エラーの原因がわからない場合はヘルプセンターをご確認ください。

ブックマーク機能を使うにはログインしてください。
26/108

第24話






 玉砂利に足を取られ、まろぶように宗真が駆け寄ってくる。


「お師匠さま、お怪我は!?」


「ない」


 さっと直衣を払い、汚れを落とす。

 周囲の荒れた風景に戸惑いながらも、次に告げられるであろう指示を口にする。


「今、追跡術をかけて探索を……」


「放っておけ。深追いすると、こっちがやられる」


 こともなげに吐かれた言葉に弟子は凍りついた。優勢に見えた現状とは違う口ぶりだったから。


「なら、柚月さまは……」


 よほど心配なのだろう。ちらちらと交互に見比べる。

 東雲が近寄っても、柚月は反応しない。心ここにあらずといった様子で、蒼白の顔からは表情が消えた。
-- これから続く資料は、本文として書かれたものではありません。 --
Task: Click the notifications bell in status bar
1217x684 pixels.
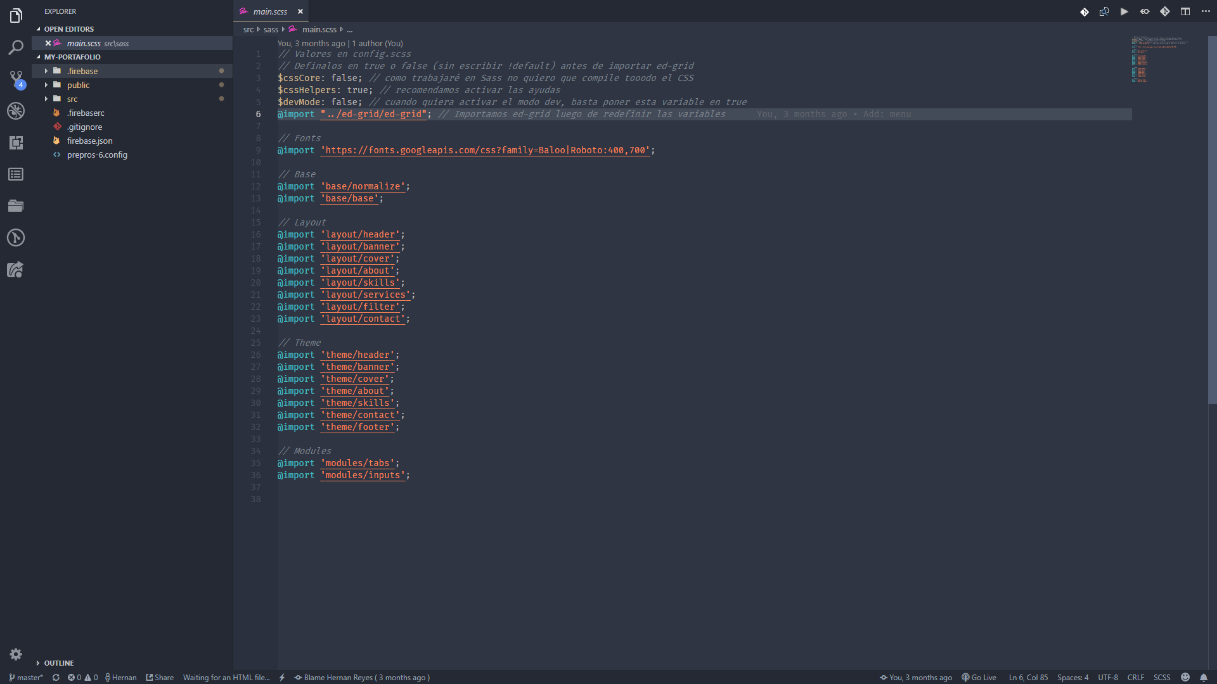Action: coord(1204,677)
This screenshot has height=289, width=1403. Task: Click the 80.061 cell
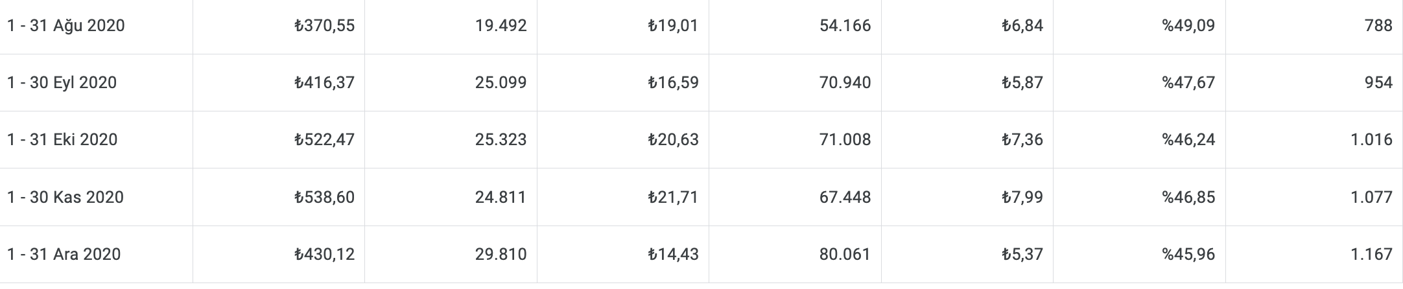pyautogui.click(x=796, y=254)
 一瞬だけ、東雲は痛みをこらえるように眉根を寄せる。


「怪我は?」


「…………」


「おい」


「…………」


「聞いているのか。怪力娘」


「………………」


 顔を覗き込んでも、瞬きひとつしない。

 ずっと足元に縫いつけられた視線に、東雲は嘆息した。そっぽを向いて、ぼそりと禁断の呪文を口にする。


「貧乳」


「なんですって!? もう一度、言ったら男として生きていけなくしてやるわよッ!」


 胸元を掴み、強く引っ張る。

 奥歯を噛みしめ、鋭く睨みつけても、東雲は涼しげな表情のままだった。


 さすがの柚月も気付いた。

 自分へ関心を集めるため、わざと怒らせたことを。


「……何があった?」


 力いっぱい引き寄せても、東雲は眉ひとつ動かさない。漆黒の双瞳がまっすぐ見つめてくる。それで、張りつめていた何かが緩んだ。


 心配してるわけじゃないのに。

 いつもなら、東雲にだって気を許さないのに。


 今なら、何を言っても彼が受け入れてくれる。

 明確に感じたわけでもないのに、するりと口から零れ落ちた。


「……さっきのヤツ、私を見て」


『それっぽっちか』


 初めてだ。

 あんなに、はっきりと見下されたのは。


 怖いとか、悲しいとか、悔しいとか。

 言葉では表せない感情が入り混じって、うまく説明できない。他にも、意識していない感情がある気がする。それを確めたいような、認めたくないような。混乱に似た複雑な気持ちを柚月自身が持て余している。


 じっと待っていた東雲が、口を開いた瞬間。


「ふははははははッ! 面白い、気に入ったッ!」


 突如、威勢のいい声が割って入ってきた。

 後方から着流し姿の少年が、ずかずかと歩み寄ってくる。しがみついてくる宗真を押しのけ、無遠慮に距離を縮めてくる。避けようと後ろへ少し下がれば、さらにずいと満面の笑みを近づけてくる。


「おまえ、俺の妻になれ!」


 人生初、愛の告白。

 命令のような口説き文句に、柚月は目をまるくしつつも即答する。


「いやよ。あんた、暑苦しいもん」


 夢見る普通の乙女として、当然の反応だった。

 東雲は特に表情を変えなかったが、その弟子は何故か気絶するように倒れた。






「漣兄! 何で【蒼龍】が女だって黙ってた!?」


「訊かれませんでしたので」


 しれっと答える東雲のあしらい方は手慣れていた。

 彼の隣に正座した柚月は、黙って観察するしかない。


「そこは普通、教えるだろうッ! 妻は何人でも迎えていいって言ったのは、漣兄だぞッ!」


「何事にも、限度ってもんがあるでしょうに。少しはわきまえてください。当主が無節操なんて外聞が悪すぎです」


 小さな子供が駄々をこねるような物言いにも、東雲は動じない。

 さっきは大人びた口調に思えたが、東雲の前では違うようだ。ワガママな弟と無関心な兄みたいな気軽さも感じる。その一方で、年下相手に東雲が敬語を使っていた。端目からして、ふたりの態度はちぐはぐで不自然だった。


 一連の騒動のあと。

 柚月と東雲は、【御門家】の邸内に招き入れられた。何故か、さっきの(確か、名前は南方 燎牙とかいう……)少年も一緒だ。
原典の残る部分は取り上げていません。